The next program Goal is #3:  Identify and Implement Boundaries.

I'm reminded of Gabe's video where he talks about taking the laptop out in the living room, only web surfing when there are others around.  The overall point as I see it is to determine my Boundaries and to own them.  One of the things that bothered my wife was when I would take my ipad into the bathroom (not surprisingly, since that is where she "caught me" acting out).  So, we mutually agreed upon that.  Over time I expanded my definition of the Boundaries I needed to establish in my life, and I came to include things related to my time and my availability.  I have a tendency to say "yes" to every request I get for my time.  So, learning to say "no" for me to certain requests has been huge, and developing good Boundaries around my time and my attention has been really helpful.  I can't be all things to all people.  Ultimately, this goal is about the relationships I have with people, technology, and my time, and, answering the question, "What are my Boundaries?"
One of the side effects of ending PMO in my life is greater confidence and balance along with a greater sense of my individual worth. Translation: I've learned to say no.
 

fcjl8

Active Member
Jverhoye,

Thanks for the reference to this book; How to Improve Your Marriage Without Talking About It, by Patricia Love, Ed.D. and Steven Stosny, Ph.D.
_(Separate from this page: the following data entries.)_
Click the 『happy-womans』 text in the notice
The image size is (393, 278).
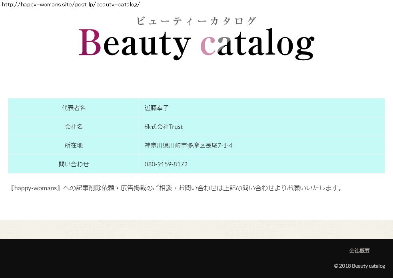(x=36, y=188)
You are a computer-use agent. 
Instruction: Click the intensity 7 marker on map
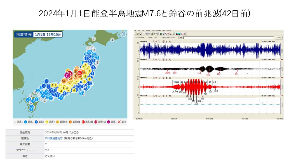(x=67, y=75)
I have given it a look see this morning and it looks very comprehensive and well written.

Thanks again!
 

Jverhoye

Active Member
So it's been a long day, but I wanted to mention the next Goal.

Goal #4--Develop an initial understanding of my Cycle

Understanding my Cycle--namely the patterned behavior that leads to me acting out and doing PMO--was really helpful to me.  It focused my attention and increased my self-awareness surrounding how I have historically gotten into "auto pilot" and wound up mindlessly PMO.  I had a nightly routine I didn't think about, and understanding this helped me stop it, change it, and take control of it.